Economic shocks are unanticipated changes in the conditions upon which resource allocation decisions are based. Economic shocks include a wide range of events, from typhoons to trade policy changes to mergers and acquisitions—any event that causes a decisionmaker to reconsider such choices as what to buy or sell, how much work to do, what production technology to use, or what price to pay or charge. The concern underlying this report is the possibility that economic shocks could induce the same effects as classic kinetic supply interdiction efforts: the degradation of reliable military capability, diversion of resources from high-priority military initiatives, and imposition of costs. The purpose of this report is to assist Department of Defense (DoD) decisionmakers called upon to respond to adverse economic shocks by identifying opportunities for improving analysis of shocks and their effects on U.S. defense postures. The authors examined historical and hypothetical instances in which shocks threatened or would threaten defense postures to identify questions that an analytic capability might be able to answer. They also reviewed data analysis methods used in the economics literature on shocks. Research findings suggest that DoD might benefit from improving its capability to analyze shocks. Moreover, although existing methods from economics provide insights necessary for achieving the desired analytic capability, they are not sufficient for fully providing that capability.

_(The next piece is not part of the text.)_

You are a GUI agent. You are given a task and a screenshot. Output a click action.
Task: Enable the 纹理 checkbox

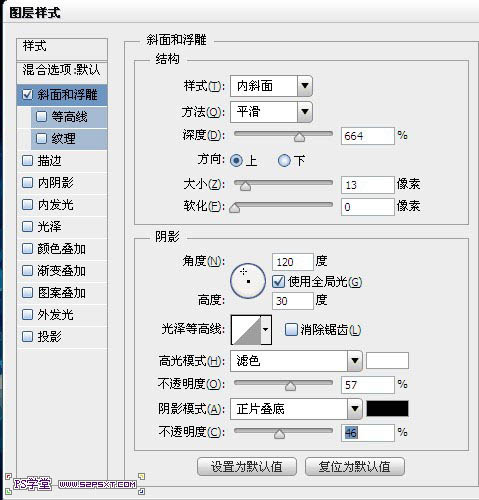pos(41,138)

Novel techniques employing multidisciplinary approaches appear best suited to help close gaps between existing and desired analytic capability, but additional research is needed to develop and refine such techniques.

Key Findings

A modest portfolio of analytic capabilities would support data-informed management of a wide range of concerns created by economic shocks

  • Economic shocks have the potential to cause meaningful damage to defense postures.
  • The three distinct sets of issues characterizing the challenges are supply restriction, the potential to infer otherwise hidden government priorities, and the potential for extreme responses to economic shocks.
  • The economics literature on shocks predominantly employs four empirical methods (workhorse methods): vector autoregression, input-output, computable general equilibrium, and panel regression models.

The authors identified two important gaps in analytic capability

  • Existing empirical methods cannot always overcome the technical challenges of achieving the analytic capability requirements. Reliable outputs from any empirical method require data that might not always be available, and assumptions might not always be realistic.
  • Additional analysis beyond the type of system parameter estimation provided by the workhorse empirical methods is needed to fully exploit the potential of data analysis to support defense decisionmakers.

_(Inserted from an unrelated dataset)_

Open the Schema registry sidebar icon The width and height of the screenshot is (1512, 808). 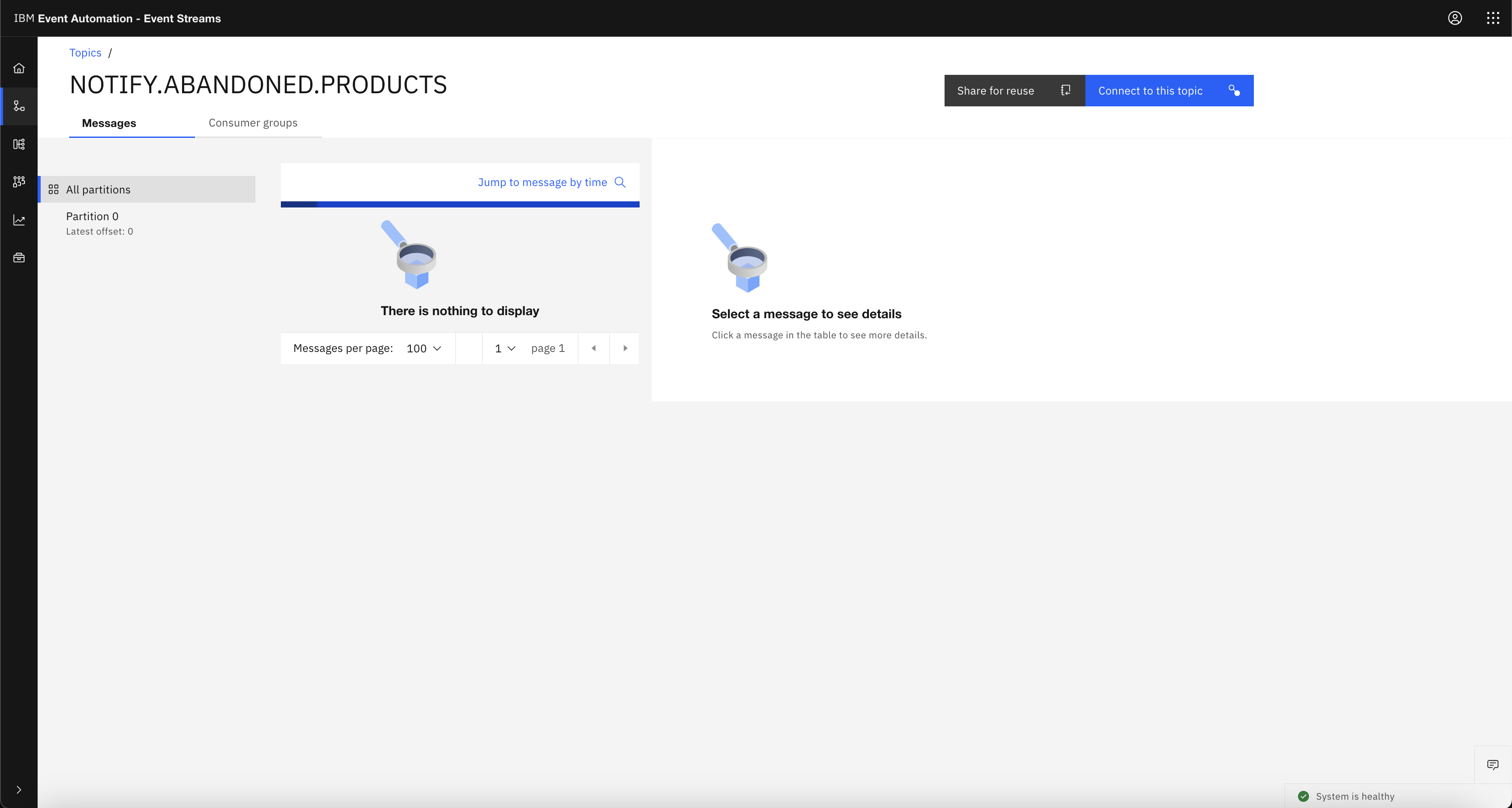(x=19, y=144)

The authors developed two tools to assist decisionmakers

  • The authors developed a preliminary tool for closing the identified gaps and improving analytic support to decisionmakers: a framework that can be tailored to a given shock instance and that connects analytic outputs to the options under consideration for managing shock consequences.
  • They also developed a preliminary and partial framework for shock-induced supply restriction. The consequences of an economic shock depend on the outcome of a race between the shock's propagation and the response and adaptation processes of affected entities.


  • The Defense Advanced Research Projects Agency or another defense entity should invest in a program for advancing data-informed management of economic shocks. The recommended research program should include experts from academia, industry, and the defense establishment across an array of disciplines, potentially including economics, political science, organizational behavior, sociology, military studies (strategy and planning), and defense operations and command.
  • The design and execution of such a program should be grounded in specific policy questions or management decisions. Grounding program execution in specific analytic decisions can support successful program outcomes by focusing on central modeling features, such as the data environment, the time horizon over which analytic insights are needed, and relevant shock mechanisms.